Publicacao/Comunicacao
Intimação - Decisão
DECISÃO
EXEQUENTE: UNIAO FEDERAL - FAZENDA NACIONAL
EXECUTADO: GROTTERA E ASSOCIADOS S/C LTDA Advogado do(a)
EXECUTADO: DANIEL TANGANELLI COELHO - SP315237 D E C I S Ã O
EXECUÇÃO FISCAL (1116) Nº 0032492-94.2006.4.03.6182 / 8ª Vara de Execuções Fiscais Federal de São Paulo
Trata-se de embargos de declaração opostos por GROTTERA E ASSOCIADOS S/C, contra a decisão de ID 246121349, que determinou a intimação da executada para que forneça seu endereço atualizado e ofereça garantia nos autos da execução fiscal. Alega a embargante a necessidade de apreciação da exceção de pré-executividade anteriormente apresentada, por trazer matérias de ordem pública, independentemente de garantia do juízo. De fato, a exceção de pré-executividade é incidente adequado para análise de questões relativas aos pressupostos processuais, condições da ação e vícios objetivos do título, referentes à certeza, liquidez e exigibilidade, desde que não demandem dilação probatória.
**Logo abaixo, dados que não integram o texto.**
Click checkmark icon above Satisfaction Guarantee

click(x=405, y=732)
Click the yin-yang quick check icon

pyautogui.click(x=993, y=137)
Aplica-se, assim, exclusivamente às matérias que podem ser conhecidas de ofício pelo juiz, de acordo com o enunciado de Súmula editada pelo Superior Tribunal de Justiça: Súmula nº 393. “A exceção de pré-executividade é admissível na execução fiscal relativamente às matérias conhecíveis de ofício que não demandem dilação probatória.”
Diante do exposto, acolho os embargos de declaração e passo a analisar a exceção de pré-executividade apresentada em ID 149967607.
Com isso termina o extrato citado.